The Steps of My Process
Step One: Prioritization & Planning
Approaching this situation, I needed to be extremely deliberate in my approach. I sat down and built my task list, then prioritized it by which tasks were the most crucial and which were the most time sensitive/time consuming. The highlights of this task list were:
Preparing notes with previous details, current situations, and planned next steps of my book for the next Account Manager
Developing a list of content to be covered and what the needed materials were
Familiarizing myself further with the materials used to train new hires before my team during onboarding
Building the training materials, schedule of content to be covered, and knowledge checks
Learning more about people development and putting together team building questions and activities to manage the new hire stress
Communicating the change to my book of business
Collaborating with my replacement when they were selected
Confirming the materials with stakeholders and implementing feedback
Step Two: Stakeholder Management
At this point, I also knew that in order to confirm my next steps and make the use of my time the most valuable, it was time to meet with my stakeholders and get their buy-in and needs. I made a list of who they were:
The Account Manager Function Lead
The Head of the Program
The Onboarding Training Team Lead
The Sales Enablement Manager
The full list of AM Managers
The Business Operations Manager
Following that, I made a list for each with what they would likely need and/or want, a space for their requests, and what I needed from them. Following that, I set up time with each when I had fleshed out my direction enough to provide a solid picture to review. When I had gathered their needs, I got to the meat of the work.
Step Three: Building & Implementation
I had each team of new hires for 8 weeks and a bulk of materials for them to know at the end of it. That list (simplified and out of order) looked something like this:
Pinterest’s Place in the Marketing Funnel
Marketing Basics
Attribution
Creative Best Practices
Pinterest Host of Products
Optimization (Pinterest product, creative, partner product, and SEO)
SEO Basics
Pinterest Ads Manager Navigation
Bidding
Client Management
Organization
Email Management and Organization
Call Flow and Content
Objection Handling
Sales Tactics
Business Models
Marketing Strategies
I organized the flow of knowledge and started building the training decks and resources. They needed to build off each other, but not overwhelm.

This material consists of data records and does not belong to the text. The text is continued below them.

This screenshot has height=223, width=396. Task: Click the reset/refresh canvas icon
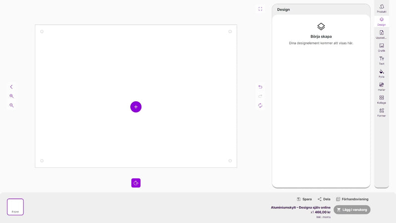coord(260,106)
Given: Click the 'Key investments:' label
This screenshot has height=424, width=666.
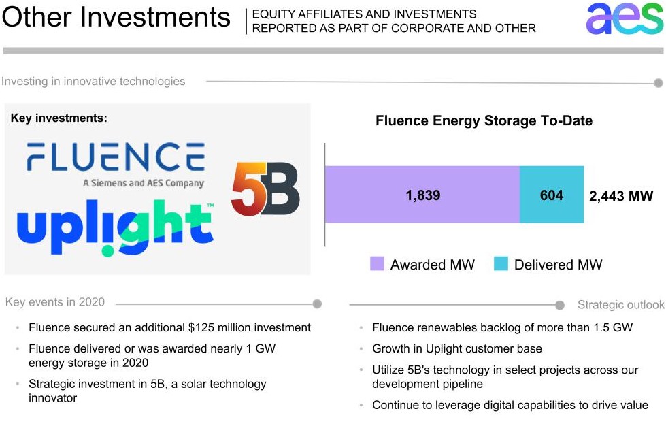Looking at the screenshot, I should [x=59, y=118].
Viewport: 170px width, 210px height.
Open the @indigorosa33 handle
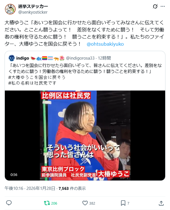[x=80, y=58]
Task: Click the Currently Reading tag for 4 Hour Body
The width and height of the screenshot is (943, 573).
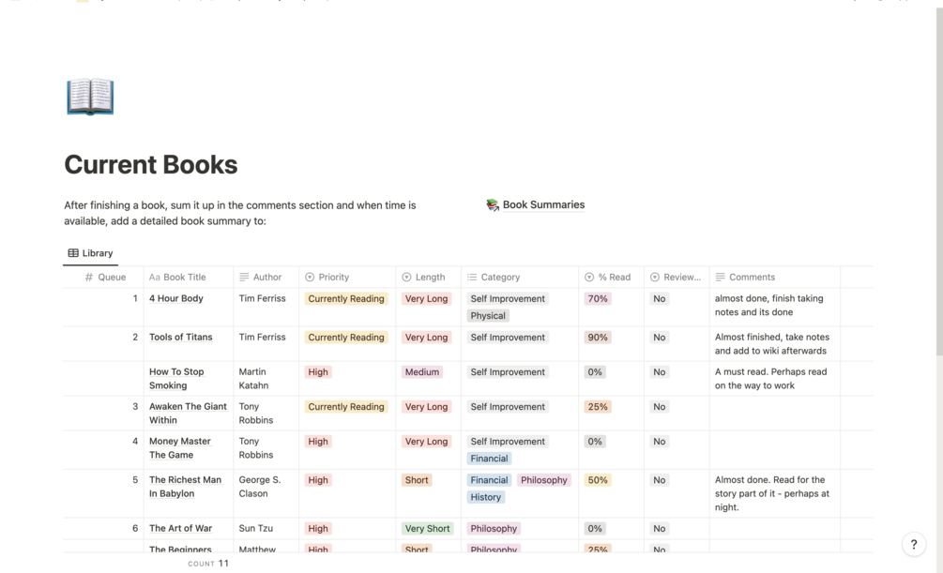Action: (346, 299)
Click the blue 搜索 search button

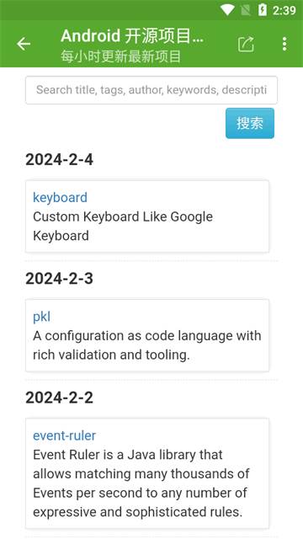250,123
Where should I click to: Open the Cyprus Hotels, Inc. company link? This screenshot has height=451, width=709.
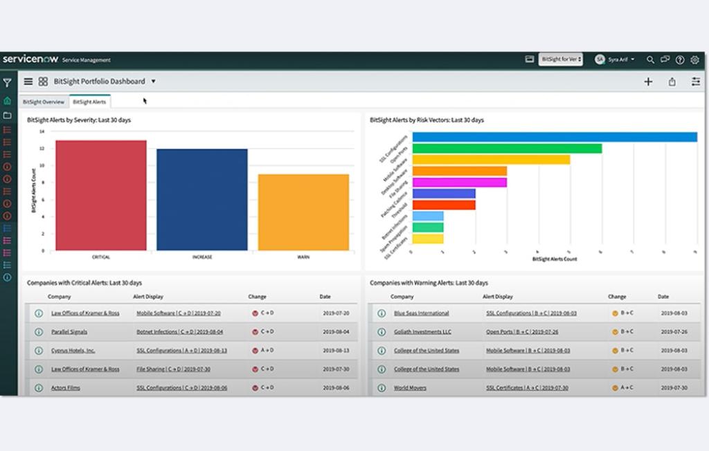tap(73, 351)
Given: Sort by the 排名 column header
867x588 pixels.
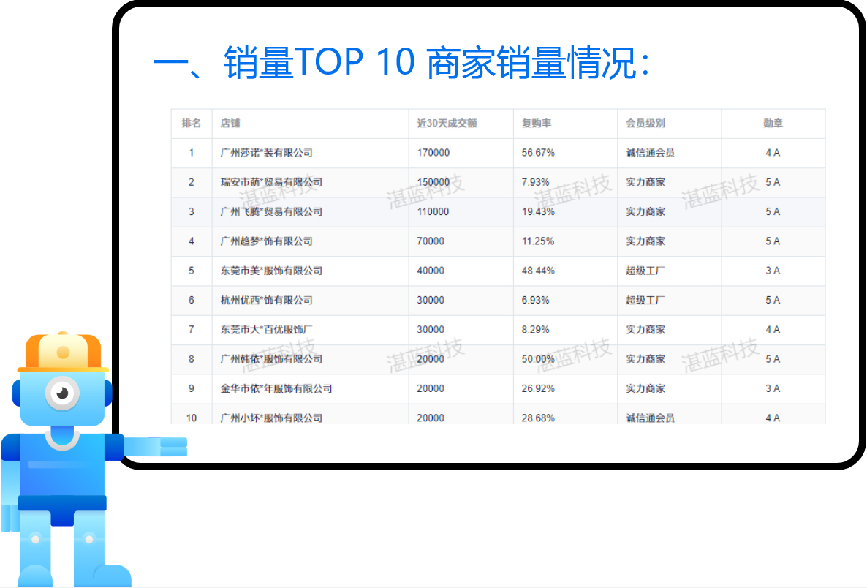Looking at the screenshot, I should tap(192, 124).
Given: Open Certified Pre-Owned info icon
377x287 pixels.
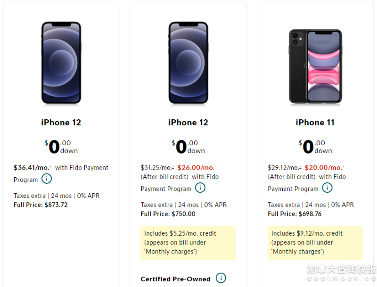Looking at the screenshot, I should pyautogui.click(x=221, y=278).
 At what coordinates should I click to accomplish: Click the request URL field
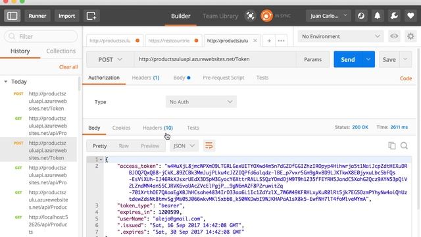click(215, 59)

Step Four: Time Management
During the process of building all of this, I was still taking client calls, making optimizations and strategies, pitching new products and methods, and transitioning my book. I made a list each day of the tasks that needed to be completed broken down by what was reasonable in a day and had a separate list of overarching tasks for the week and beyond. Honestly, that method kept me afloat and effective.
Step Five: Jumping In
A week and half passed quickly and before I knew it, it was day one of the cohort. I had a team of seven for my first cohort. My priorities for them were not just knowledge, but to help them overcome their stress and nerves, develop confidence, and build a strong team that they could continue to rely on after they left my team.
I set up 1:1s with each of them, learned their learning and communication style, feedback preferences, and personality. I made sure to make time for them to get to know each other and have a space for some lightheartedness and laughter. They grew quickly and thrived.
Step Six: Optimization
After each cohort, I took their feedback and implemented improvements. At the conclusion of my time in this role, the program materials were fully developed, tested, and improved and it was a smooth handoff to the next training manager.
My cohorts went on to move into specialist and leadership roles at an advanced pace and trended to goal faster than before the program.